I encourage you to think carefully about these instruments that you’re going to use to assess the progress and performance of mentors and mentees. One 5 year study of a large-scale mentoring program for medical students found that “defining ideal program evaluation strategies” remains challenging. And that’s not even making the strategies up, right?
There’s no shortage of assessments out there. I encourage you to think about choosing instruments that reflect your purpose. Instruments that also reflect the roles and responsibilities you’ve set out for the participants.
That is, you don’t want your priorities in one area to accidentally conflict with priorities in another. And achieving this kind of program cohesion can be a little bit trickier than it sounds. But it’s doable.

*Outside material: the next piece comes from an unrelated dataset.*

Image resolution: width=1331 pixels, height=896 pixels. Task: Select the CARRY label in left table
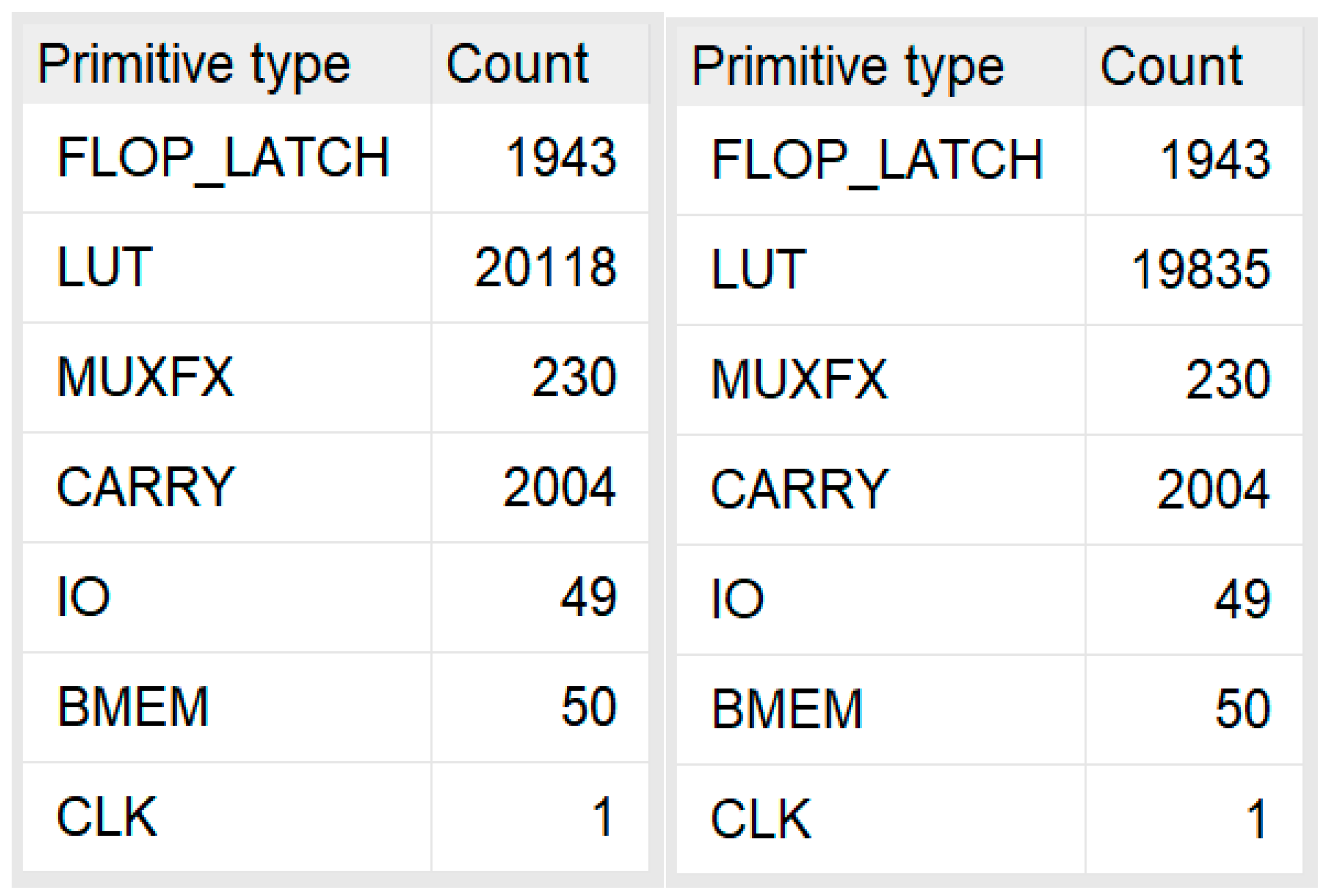tap(146, 487)
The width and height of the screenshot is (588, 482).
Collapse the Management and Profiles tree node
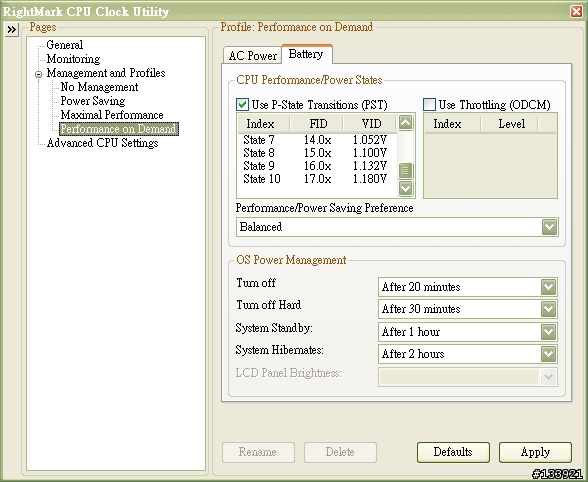[x=38, y=74]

For instance, if you value collaboration in your roles and relationships, you don’t want all your assessments to reward competitive behaviors.

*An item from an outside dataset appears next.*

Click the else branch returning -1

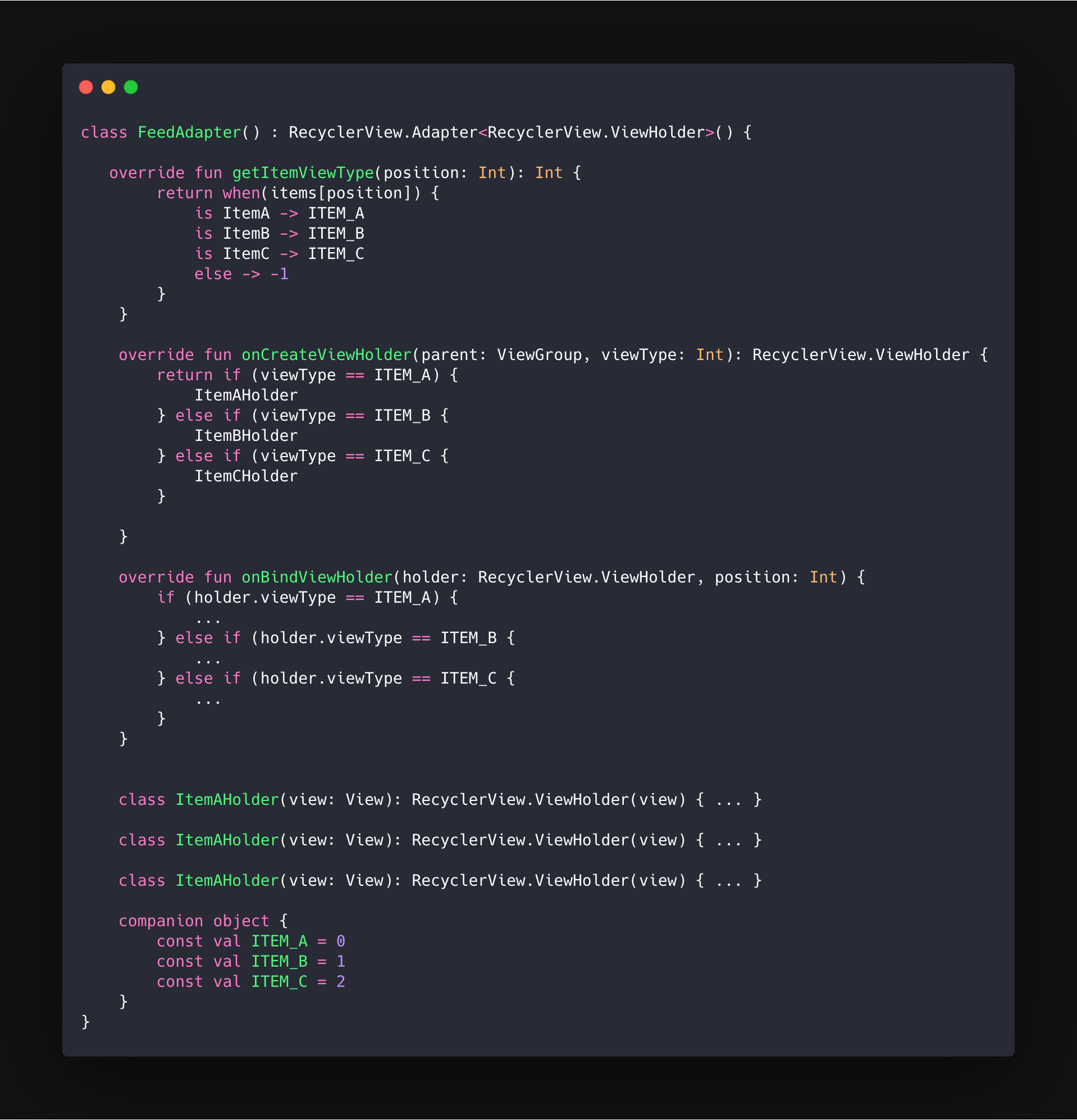pyautogui.click(x=243, y=274)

Let’s be honest here: assessments are also about institutional expectations. Are you going to have to demonstrate replicable ideas of “what works”? Will you be asked to give reports of mentoring program success? If your work is funded, what do funders want to see?
Overall: what kinds of evaluation might serve your purposes and their requirements?
Mentoring is hard work. And contrary to what some people think, it costs money. And it doesn’t happen overnight.
After talking with this physician, I find myself wondering if traditional notions of mentoring are sufficient to address the changing conditions of health care and health professionals’ education. Whatever arrangement exists in your organization, I’ll invite you to think about having space for new ways of thinking about–and enacting—mentoring. Ways that can be locally developed in response to the strengths and needs of the people involved.